Thanks for taking the lead on gaining understanding. Do you think you’ll be able to share someday?
Understanding the existing mechanisms (which do extend beyond just the database) will be helpful:
My proposal is that a visit should precede a revisit. No currently active person knows the early plans. Should you prefer to call that a revisit (by a new team), I think it’s still good not to “clean-sheet” code. Proposing an ideal design should be safe enough, but ripping everything out will set things way back. Incremental change starting from the current code should (if it can get us there) be a whole lot better.
Some items that are not strictly database transaction, but are possibly helped by commit at right time:
Remotevolume table State field gives clues on a backup restart of what was how far in the uploading. Mechanisms must exist for blocks that didn’t make it, or for that matter, made it then dblock vanished.
A vanished dblock gets fixed by code in purge-broken-files
by purging files existing before vanish.
Potentially similar mechanism could be applied to the temporary block files that are written in parallel.
Unlike the vanished dblock case, this loss is of a proto-dblock that probably won’t impact any old files.
There is a synthetic filelist mechanism that may run before backup to upload dlist if prior couldn’t do it.
This could happen due to an interrupt, and means to record files to the extent that the upload finished. Instead of running it at the start of the backup after interrupt, maybe do it at end after a fast stop effort.
Reliable cleanup from a crash or interrupt is needed anyway. Should a stop now go down super-hard?
How far off is it currently from stopping all backup progress and doing what the synthetic filelist will do? That’s probably the minimum possible time for a clean stop, e.g. destination is consistent, with its dlist.
There are some similarities between SpillCollector which runs when proto-dblock parallel work is done, and Compact.

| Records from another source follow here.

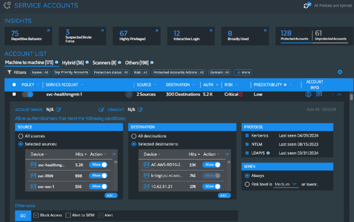The width and height of the screenshot is (354, 222).
Task: Collapse the svc-healthmgmt-1 row details
Action: click(339, 94)
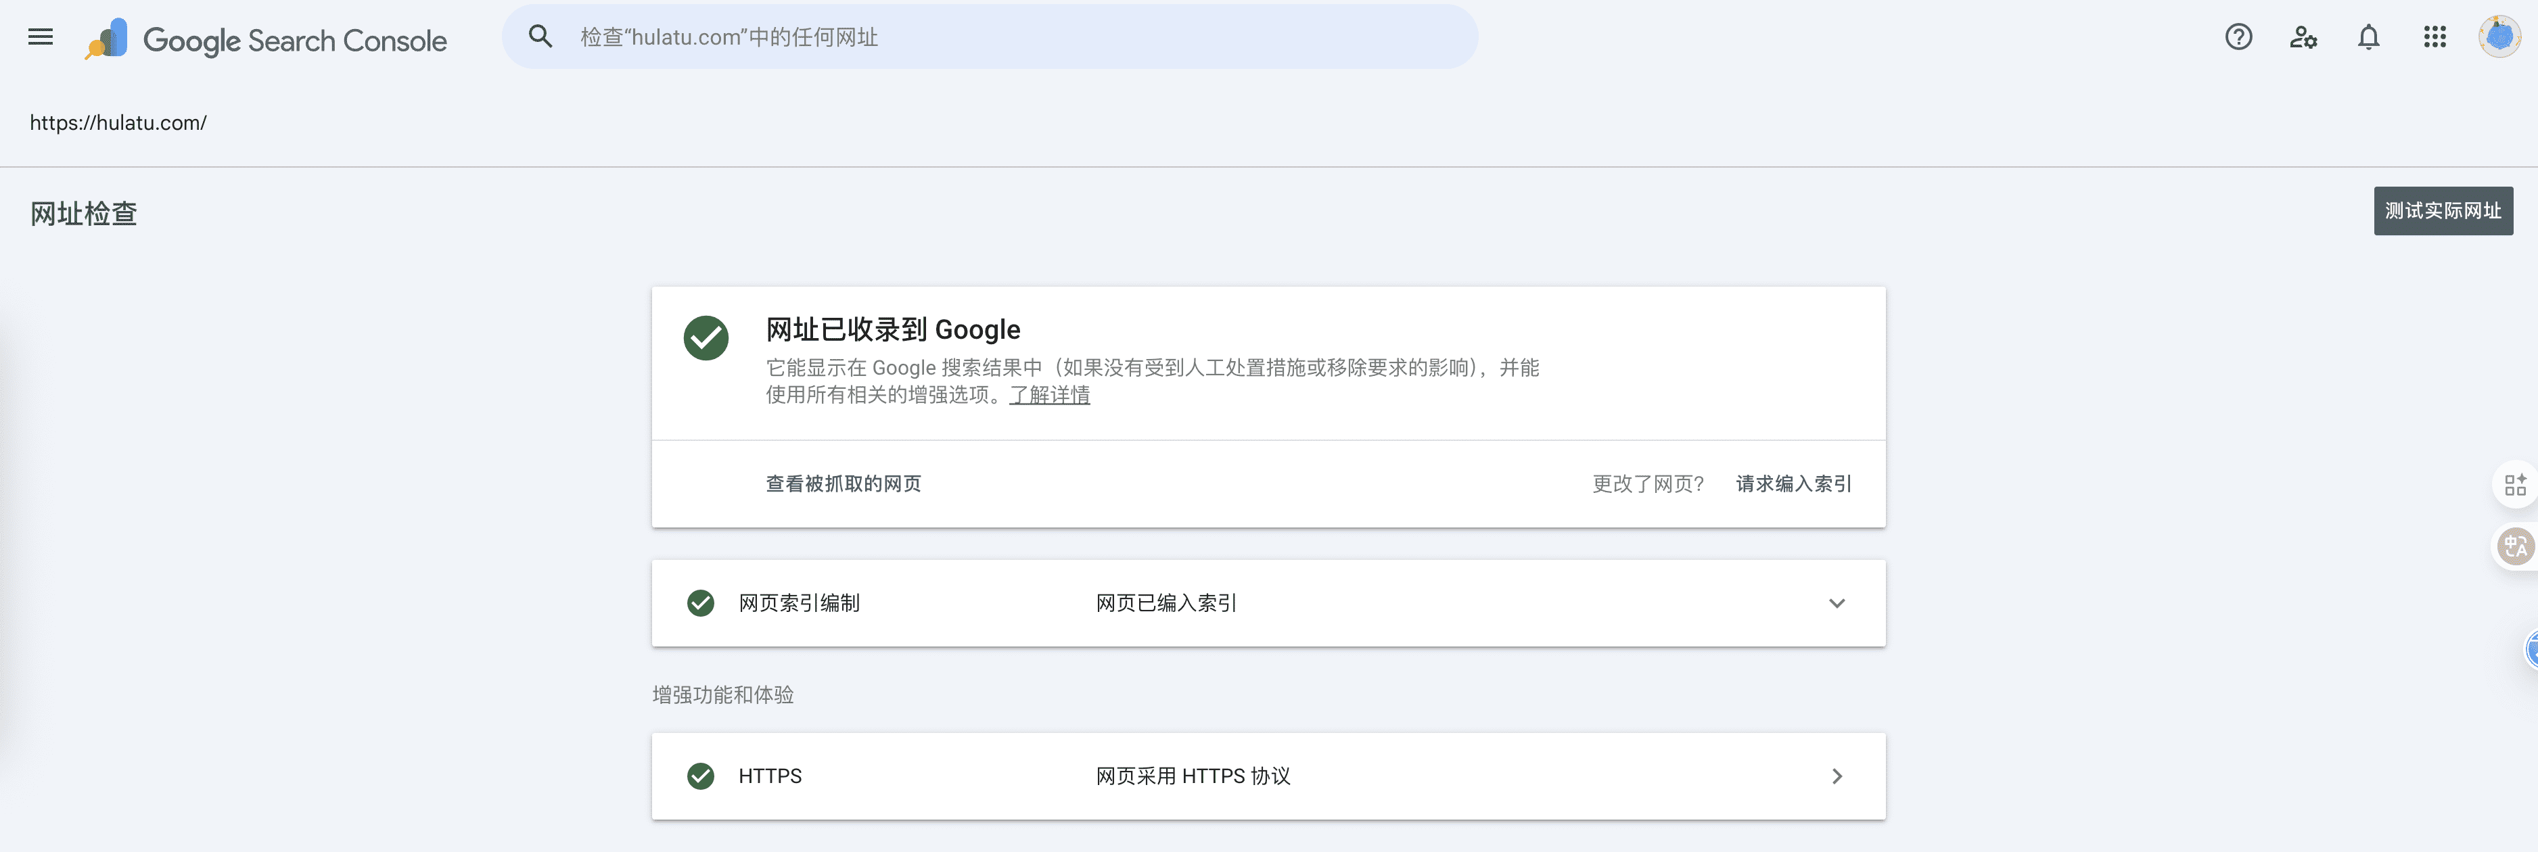This screenshot has height=852, width=2538.
Task: Click the translate extension floating icon
Action: click(x=2514, y=547)
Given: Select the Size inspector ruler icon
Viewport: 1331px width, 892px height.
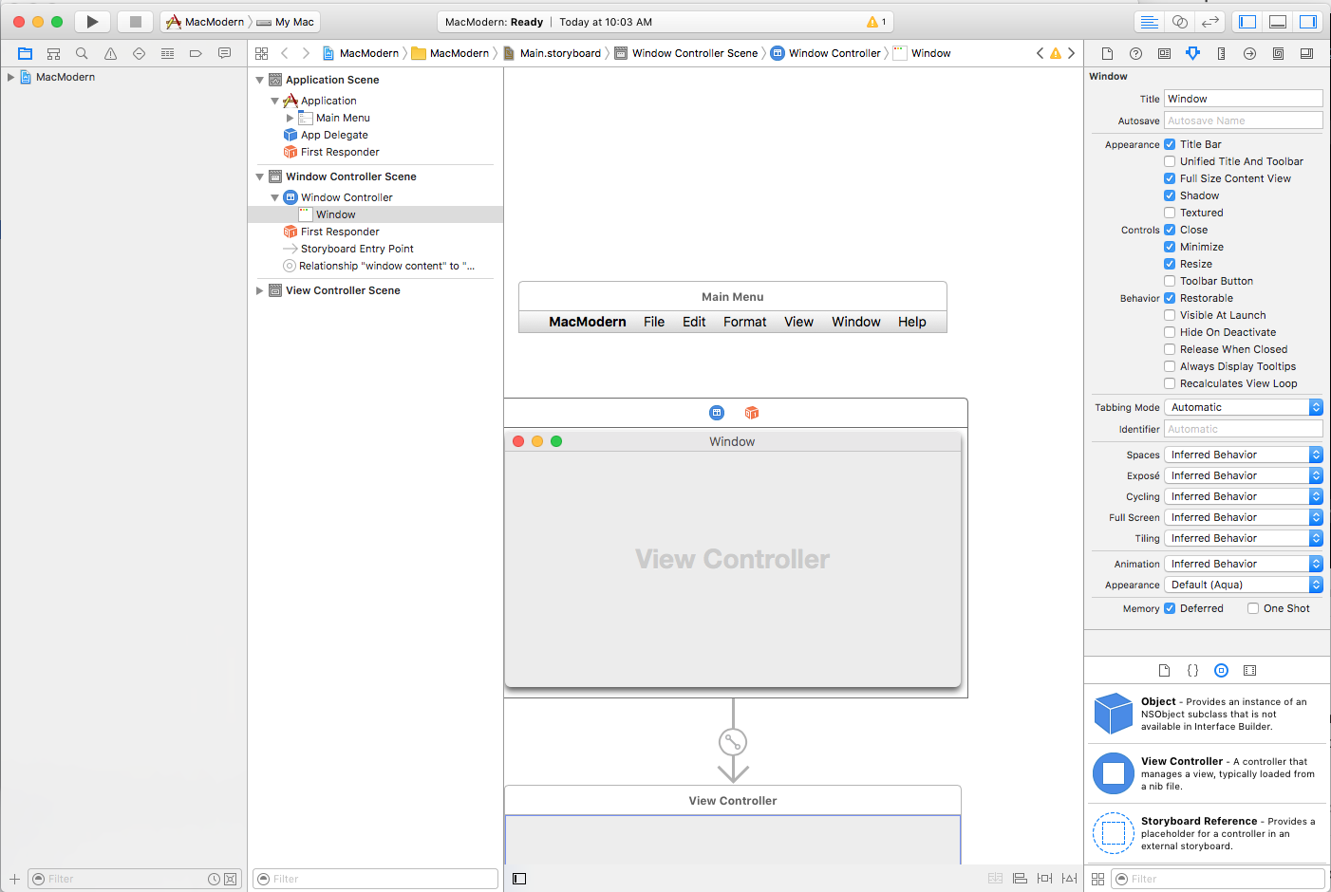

They both take partially filled block files and emit filled ones, and maybe some leftovers.
To make the whole analysis less of an overwhelming large chunk, one can actually still request doing a synchronous upload, allowing focus on file preparation. That can then be de-parallelized using options. Looking at logs from a simplified version may be one way to start. Do we log commit? If not, add those.

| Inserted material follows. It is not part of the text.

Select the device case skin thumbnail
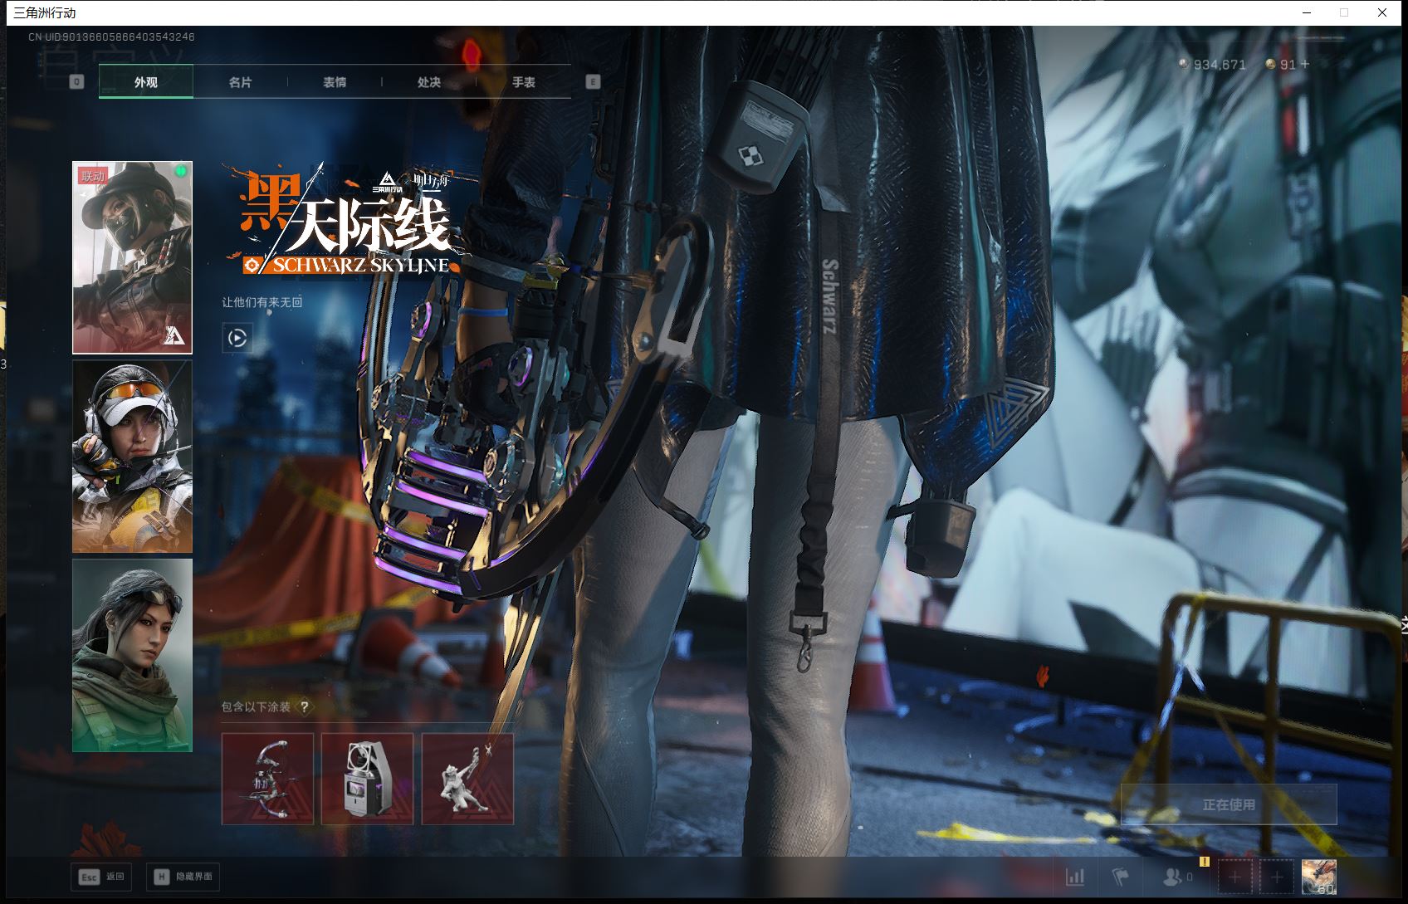This screenshot has width=1408, height=904. coord(367,779)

Can you continue developing an understanding of the current plan and produce a short writeup of that? There have been several attempts made at describing the processing. Add in the database processing.
You might have thoughts about right-sizing of queries, EXPLAIN QUERY PLAN
(don’t scan), and so on…
There’s also the new PRAGMA adder to play with. That was well-received by one database-savvy user.

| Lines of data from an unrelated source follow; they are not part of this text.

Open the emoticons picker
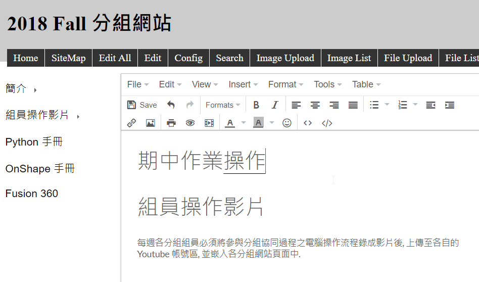Screen dimensions: 479x282 [287, 123]
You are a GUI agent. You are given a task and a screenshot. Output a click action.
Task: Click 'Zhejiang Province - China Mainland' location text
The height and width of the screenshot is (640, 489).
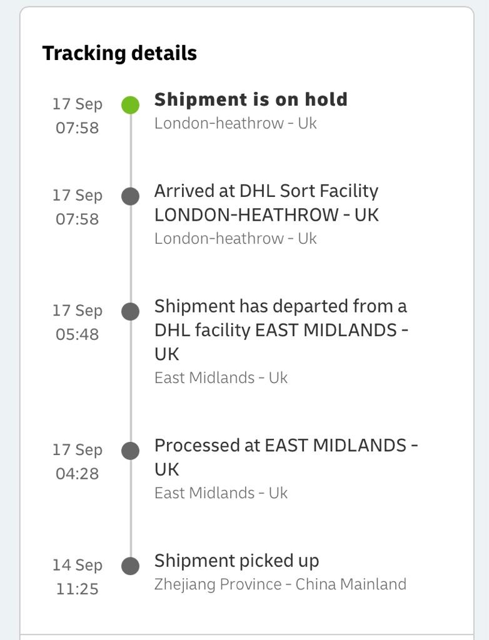point(280,584)
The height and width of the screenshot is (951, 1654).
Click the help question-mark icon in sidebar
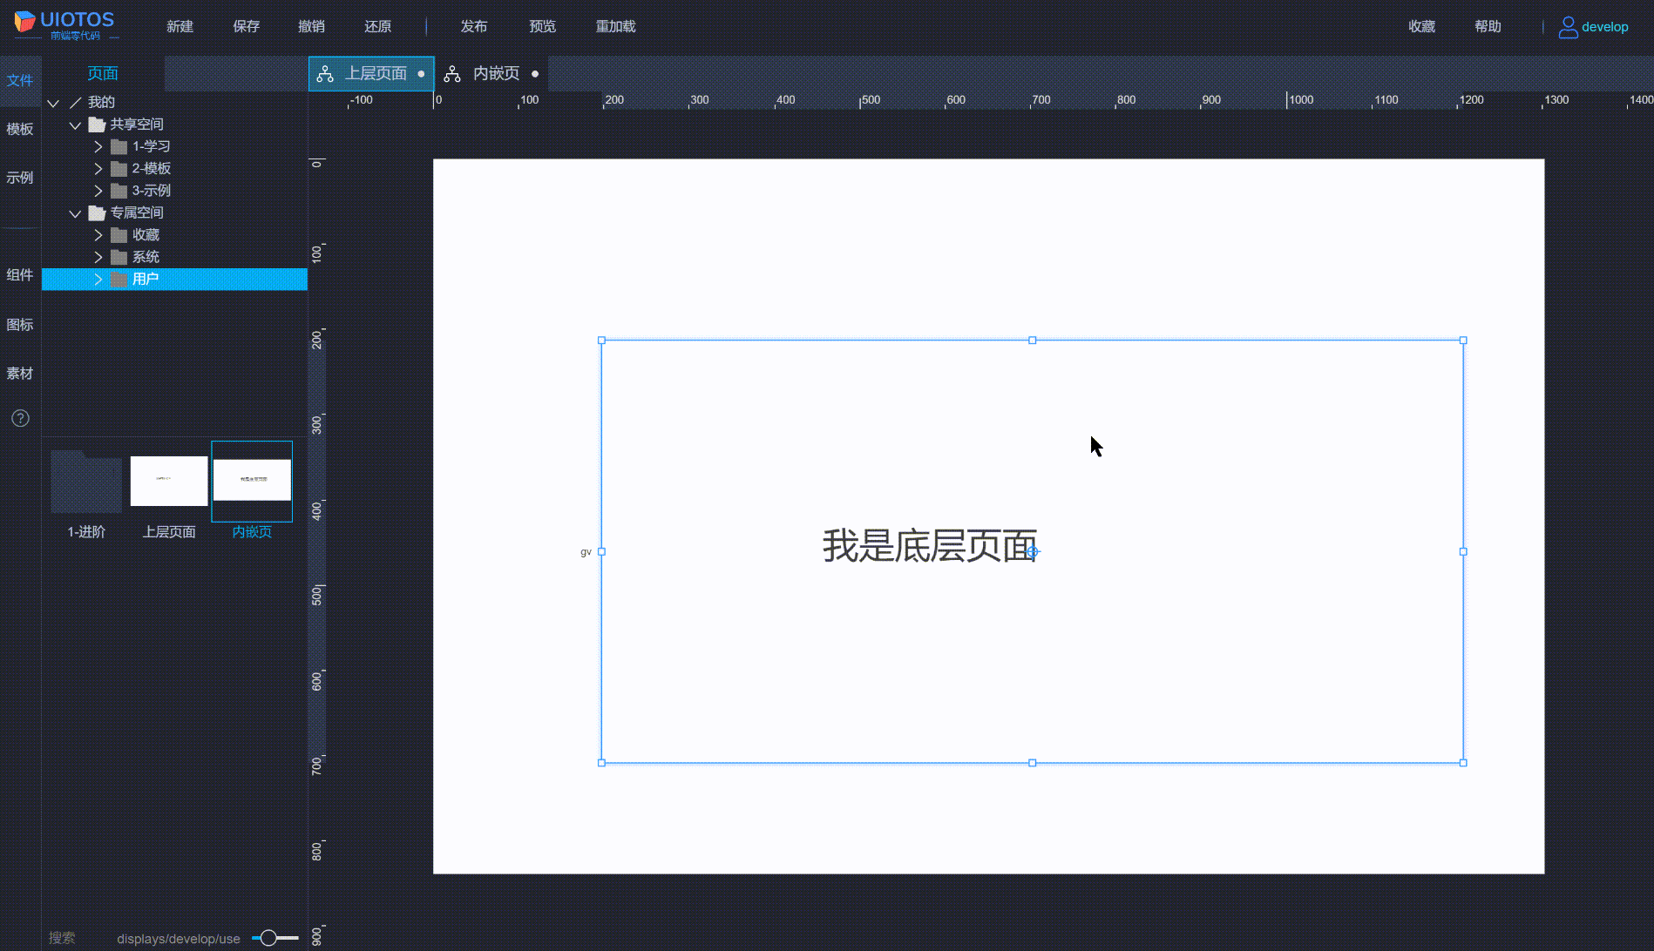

I’m not sure who’s going to actually go explore though, but then the explorer can share what they found.
This same user has a great site for hitting transaction problems too. I wish they’d work with us on those.
Database and destination internals testing reply to you would probably do a lot to support their situation.
Want some testing scripts to go break Duplicati, and you can study and fix, and go break it some more?
Or look at some existing backup corruption that has good steps to reproduce. There are several around.
There’a an abundance of places to help IMO. If you care to, describe what you’re good at, and what not. Above suggestions were sort of DB flavored but need some C# reading ability too. What about Python?